WORK ORDER:
Carry the court opinion in Ingram v. Texas Industries forward from its last sentence, keeping its style.

STUDY TEXT:
Title: 

Ingram v. Texas Industries, Inc.

Date: 

August 25, 1995

Citation: 

05-94-01625-CV

Court: 

Status: 

Unpublished Opinion

No History

Table of Contents

Court of Appeals of Texas, Dallas.

Elmer INGRAM, Appellant

v.

TEXAS INDUSTRIES, INC., Appellee

05-94-01625-CV.

|

Aug. 25, 1995.

Before BAKER, KINKEADE and JAMES, JJ.

OPINION

KINKEADE

*1 Elmer Ingram appeals a summary judgment entered in favor of Texas Industries, Inc. (“TXI”) in this retaliatory discharge case. In three points of error, Ingram contends the trial court erred in granting TXI’s motion for summary judgment because: (1) he presented evidence of a causal connection between his workers’ compensation claim and his termination; (2) the judgment was based on controverted, self-affirming affidavits; and (3) TXI failed to show there were no genuine issues of material fact. Because we conclude there are genuine issues of material fact, we reverse the summary judgment and remand the case for further proceedings.

[Saved data entries]
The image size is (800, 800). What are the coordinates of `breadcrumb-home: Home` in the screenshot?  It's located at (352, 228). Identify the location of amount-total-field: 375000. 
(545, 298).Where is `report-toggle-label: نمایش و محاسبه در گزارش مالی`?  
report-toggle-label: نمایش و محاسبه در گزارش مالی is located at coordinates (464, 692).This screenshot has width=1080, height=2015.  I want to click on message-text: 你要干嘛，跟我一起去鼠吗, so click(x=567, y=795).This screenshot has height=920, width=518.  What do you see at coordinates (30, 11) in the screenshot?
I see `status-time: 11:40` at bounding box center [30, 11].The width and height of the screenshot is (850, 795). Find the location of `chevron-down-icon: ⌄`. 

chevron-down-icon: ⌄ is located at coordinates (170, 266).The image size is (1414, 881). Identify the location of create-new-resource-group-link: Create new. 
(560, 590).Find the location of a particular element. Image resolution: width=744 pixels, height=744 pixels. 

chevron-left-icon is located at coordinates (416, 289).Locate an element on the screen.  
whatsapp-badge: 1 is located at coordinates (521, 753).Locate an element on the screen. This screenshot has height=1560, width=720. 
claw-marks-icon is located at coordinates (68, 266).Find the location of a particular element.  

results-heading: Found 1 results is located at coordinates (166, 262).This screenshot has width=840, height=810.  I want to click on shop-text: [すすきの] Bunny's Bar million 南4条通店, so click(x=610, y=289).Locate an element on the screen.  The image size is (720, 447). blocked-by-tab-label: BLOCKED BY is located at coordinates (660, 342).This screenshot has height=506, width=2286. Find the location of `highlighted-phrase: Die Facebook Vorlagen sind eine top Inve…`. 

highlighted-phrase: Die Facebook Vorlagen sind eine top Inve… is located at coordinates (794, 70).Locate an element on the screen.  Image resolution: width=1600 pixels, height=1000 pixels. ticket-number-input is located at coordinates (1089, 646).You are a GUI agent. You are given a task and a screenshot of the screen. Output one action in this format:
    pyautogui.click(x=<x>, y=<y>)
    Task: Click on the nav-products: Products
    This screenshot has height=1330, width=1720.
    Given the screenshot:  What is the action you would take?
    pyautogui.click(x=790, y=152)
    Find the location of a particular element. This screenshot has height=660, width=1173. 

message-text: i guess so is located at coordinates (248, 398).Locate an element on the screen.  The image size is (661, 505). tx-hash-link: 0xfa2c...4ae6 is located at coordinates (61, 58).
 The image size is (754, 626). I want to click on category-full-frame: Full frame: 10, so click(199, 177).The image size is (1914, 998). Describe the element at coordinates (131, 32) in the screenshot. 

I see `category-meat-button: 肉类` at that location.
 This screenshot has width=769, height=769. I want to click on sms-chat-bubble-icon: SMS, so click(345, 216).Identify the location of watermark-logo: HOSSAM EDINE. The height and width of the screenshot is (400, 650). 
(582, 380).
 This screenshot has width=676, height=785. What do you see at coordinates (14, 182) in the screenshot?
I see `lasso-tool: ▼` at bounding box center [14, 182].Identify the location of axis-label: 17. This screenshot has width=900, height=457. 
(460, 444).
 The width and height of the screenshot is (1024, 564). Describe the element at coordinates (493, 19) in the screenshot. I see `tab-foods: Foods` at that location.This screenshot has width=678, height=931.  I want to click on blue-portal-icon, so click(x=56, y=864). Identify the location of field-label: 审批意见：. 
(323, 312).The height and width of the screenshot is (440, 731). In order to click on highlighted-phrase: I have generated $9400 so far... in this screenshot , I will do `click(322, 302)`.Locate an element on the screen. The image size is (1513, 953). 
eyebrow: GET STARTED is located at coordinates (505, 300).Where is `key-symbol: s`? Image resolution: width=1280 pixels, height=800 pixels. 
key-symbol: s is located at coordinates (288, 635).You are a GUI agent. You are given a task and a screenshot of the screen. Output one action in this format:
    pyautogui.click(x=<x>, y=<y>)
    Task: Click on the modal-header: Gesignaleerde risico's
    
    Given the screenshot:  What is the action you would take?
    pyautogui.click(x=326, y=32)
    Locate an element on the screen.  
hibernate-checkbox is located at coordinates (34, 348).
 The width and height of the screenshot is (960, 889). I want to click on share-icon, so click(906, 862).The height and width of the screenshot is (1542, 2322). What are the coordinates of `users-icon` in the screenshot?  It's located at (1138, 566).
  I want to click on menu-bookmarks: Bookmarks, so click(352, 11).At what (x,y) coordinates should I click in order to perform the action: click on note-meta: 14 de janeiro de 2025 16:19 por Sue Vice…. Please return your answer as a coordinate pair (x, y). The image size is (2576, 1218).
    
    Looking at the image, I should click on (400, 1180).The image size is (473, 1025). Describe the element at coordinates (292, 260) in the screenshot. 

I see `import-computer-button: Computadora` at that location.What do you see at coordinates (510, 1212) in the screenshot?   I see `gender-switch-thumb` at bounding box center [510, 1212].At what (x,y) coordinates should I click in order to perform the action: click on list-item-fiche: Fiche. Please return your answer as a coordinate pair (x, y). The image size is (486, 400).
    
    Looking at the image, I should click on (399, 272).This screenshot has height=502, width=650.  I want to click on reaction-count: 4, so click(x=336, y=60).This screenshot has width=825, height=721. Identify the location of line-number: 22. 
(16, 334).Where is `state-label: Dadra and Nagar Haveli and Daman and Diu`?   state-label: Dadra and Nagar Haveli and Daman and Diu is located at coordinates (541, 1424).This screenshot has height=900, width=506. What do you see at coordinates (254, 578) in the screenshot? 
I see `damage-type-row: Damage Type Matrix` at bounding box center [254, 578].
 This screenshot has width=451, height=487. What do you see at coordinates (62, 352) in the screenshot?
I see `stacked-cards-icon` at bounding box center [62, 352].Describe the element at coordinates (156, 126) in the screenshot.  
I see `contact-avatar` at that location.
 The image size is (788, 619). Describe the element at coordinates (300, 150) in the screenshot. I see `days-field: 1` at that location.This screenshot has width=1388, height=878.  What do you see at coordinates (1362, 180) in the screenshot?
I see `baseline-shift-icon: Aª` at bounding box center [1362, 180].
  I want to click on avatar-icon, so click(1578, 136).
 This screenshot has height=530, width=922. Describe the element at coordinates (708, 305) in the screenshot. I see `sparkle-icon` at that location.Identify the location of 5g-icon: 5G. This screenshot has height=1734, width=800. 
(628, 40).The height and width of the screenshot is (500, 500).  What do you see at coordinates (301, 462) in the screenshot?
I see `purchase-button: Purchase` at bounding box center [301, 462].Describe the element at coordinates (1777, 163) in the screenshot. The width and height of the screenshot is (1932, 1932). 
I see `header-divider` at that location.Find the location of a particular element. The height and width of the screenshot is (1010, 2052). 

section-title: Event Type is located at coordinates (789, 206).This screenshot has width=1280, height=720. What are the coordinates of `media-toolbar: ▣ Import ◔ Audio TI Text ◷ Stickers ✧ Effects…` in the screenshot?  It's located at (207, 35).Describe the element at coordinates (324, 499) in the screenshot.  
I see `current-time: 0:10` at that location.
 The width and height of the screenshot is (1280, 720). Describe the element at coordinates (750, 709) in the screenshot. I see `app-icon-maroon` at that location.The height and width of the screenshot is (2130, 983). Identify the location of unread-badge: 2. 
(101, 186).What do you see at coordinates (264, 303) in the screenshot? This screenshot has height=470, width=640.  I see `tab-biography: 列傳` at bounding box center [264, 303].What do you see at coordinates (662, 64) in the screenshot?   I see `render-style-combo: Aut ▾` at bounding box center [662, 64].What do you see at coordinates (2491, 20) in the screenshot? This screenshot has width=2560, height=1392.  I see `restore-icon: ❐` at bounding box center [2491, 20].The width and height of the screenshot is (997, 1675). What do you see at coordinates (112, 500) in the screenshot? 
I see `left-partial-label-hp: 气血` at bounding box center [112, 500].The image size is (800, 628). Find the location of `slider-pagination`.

TASK ANSWER:
FACTS

Elmer Ingram incurred an on-the-job injury while employed with TXI. Ingram reported his injury to TXI and began losing time from work on January 31, 1991. Ingram’s employment was terminated on July 31, 1991. The reason given by TXI for the termination was that Ingram’s medical leave had extended beyond the six month period allowed under TXI’s leave of absence policy. Ingram filed suit against TXI alleging that it had violated article 8307c of the Texas Workers’ Compensation Act.

TXI filed a motion for summary judgment arguing that its neutral application of a reasonable absence control policy did not violate article 8307c. Ingram responded that fact issues remained regarding whether his workers’ compensation claim was a factor in his termination. The trial court granted TXI’s motion.

APPLICABLE LAW

This courts standard of review of a summary judgment is well established. See Nixon v. Mr. Property Management Co., 690 S.W.2d 546, 548-49 (Tex.1985); City of Houston v. Clear Creek Basin Auth., 589 S.W.2d 671, 679 (Tex.1979). When an appellant claims material fact issues exist precluding summary judgment, we must simply review the summary judgment evidence to determine whether the summary judgment proof establishes as a matter of law that there is no genuine issue of material fact. Olguin v. Metzger Dairies, Inc., 884 S.W.2d 518, 519 (Tex.App.-Dallas 1994, writ dism’d by agr.).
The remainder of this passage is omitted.